Frank Field and Douglas Carswell are excited by the high participation of 25% in the Totnes open primary.

That would be one way to deal with the Julie Kirkbride issue. Let her and her husband stand in local primaries and see how they get on.

And I wonder how Alan Duncan or Hazel Chipmunk would fare if their local voters could voice their views in open primaries? It would certainly be more democratic than the present closed shop.

The problem's not Sir Humphrey

Douglas Carswell commends what he says is a first-class article in the Times, explaining that the civil service is a major obstacle to change. The author, Paul Richards, is a former special adviser to Hazel Blears and Patricia Hewitt.

In fact the piece is a second class article from the pen of a man who served two low quality ministers.
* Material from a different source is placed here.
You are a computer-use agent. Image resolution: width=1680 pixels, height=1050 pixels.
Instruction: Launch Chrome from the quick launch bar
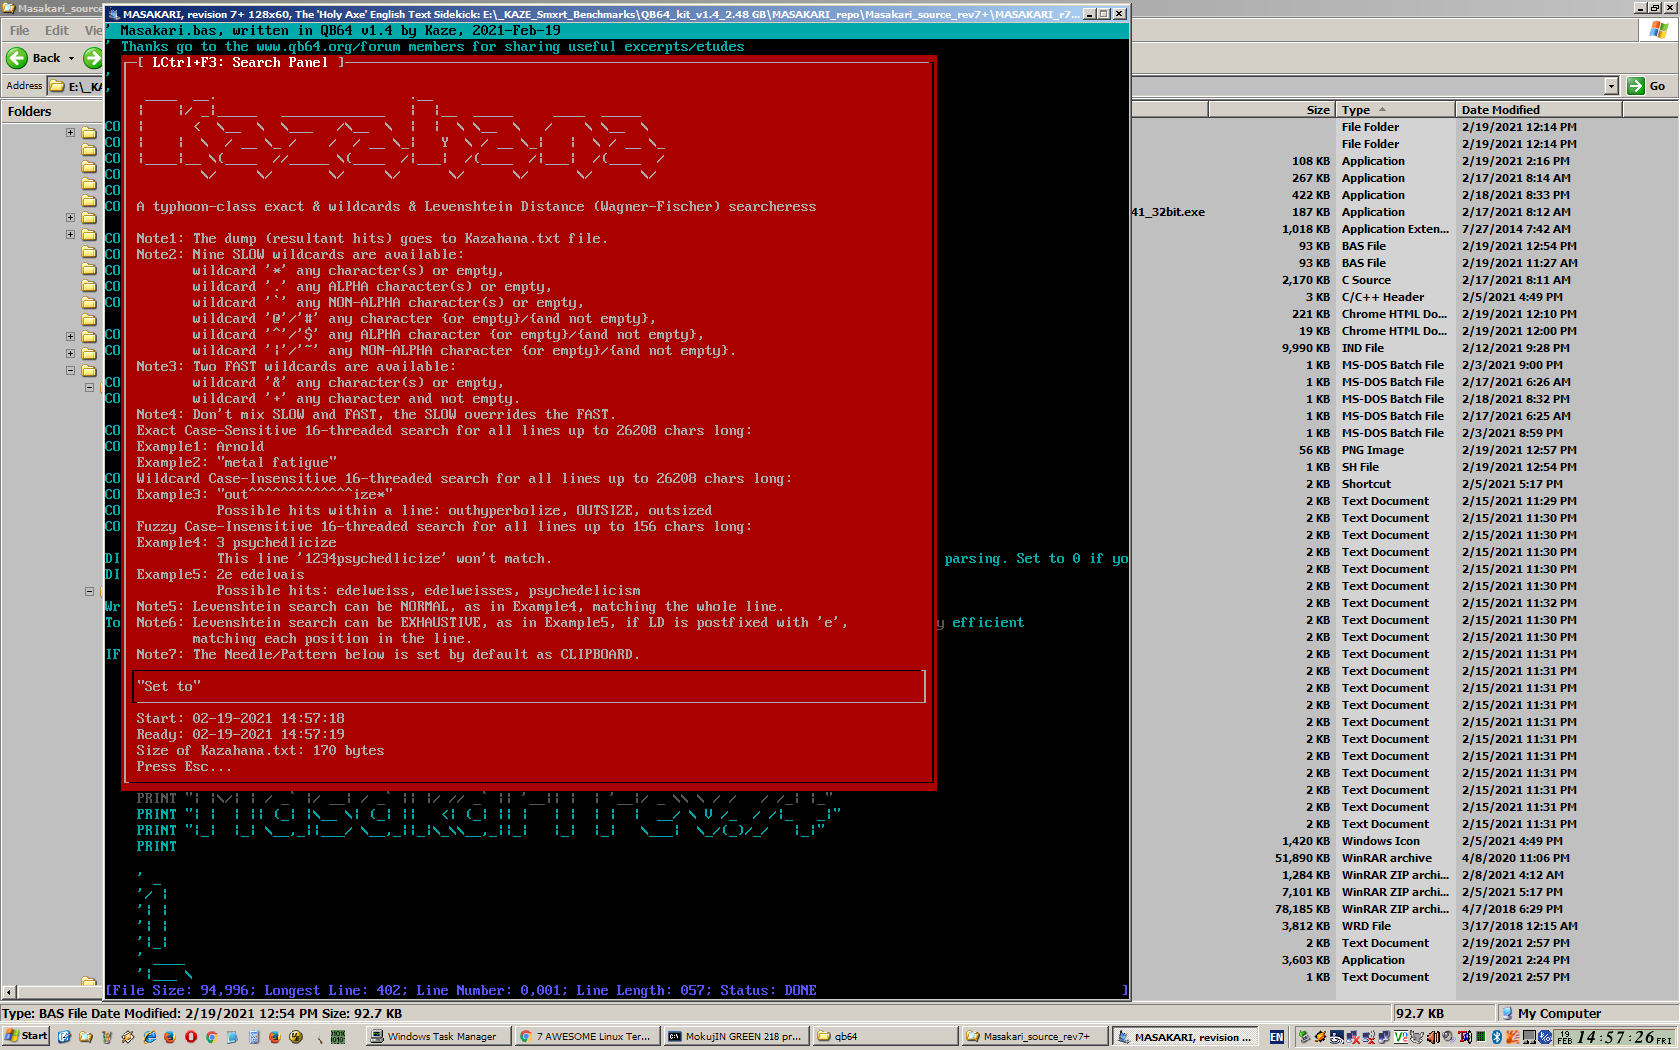(211, 1037)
As you'd expect, he's avoiding the main issue. State employees won't change until ministers change their demands on them. Then they'll change sharpish, because their survival will depend on it.

So the real question is how to ensure that Tory ministers will behave differently from their predecessors. Some of them are so poor quality and so self-regarding that we can be pretty confident they'll put their own image first, just like the present crew.

Can anyone, for instance, imagine that Alan Duncan eschewing image for substance?

For a Tory MP, that's a issue uncomfortably close to home - unlike comfy speculation about the bureaucratic culture.

How do you turn a strutting peacock into a proper, serious minister? That's a far more intractable question.

Doozy

This is my new word for the day, but having read the definitions I think it has too many meanings for me to use.

Anyway, it's the label for a new paper used by Watts up with That:
This paper confirms 13 years of discoveries that suggest a key role for cosmic rays in climate change. It links observable variations in the world’s cloudiness to laboratory experiments in Copenhagen showing how cosmic rays help generate atmospheric aerosols.
And, as one commenter notes, it provides a testable hypothesis.

Luboš Motl is also quoted:
Each Forbush decrease can therefore warm up the Earth by the same temperature change as the effect of all carbon dioxide emitted by the mankind since the beginning of the Industrial Revolution. While you might think that such an effect is temporary and lasts a few weeks only, it is important to notice that similar variations in the solar activity, the solar magnetic field, and the galactic cosmic rays take place at many different conceivable frequencies, so there are almost certainly many effects whose impact on the temperature – through the clouds – is at least equal to the whole effect of man-made carbon dioxide.
Our politicians tell us the science is settled, of course.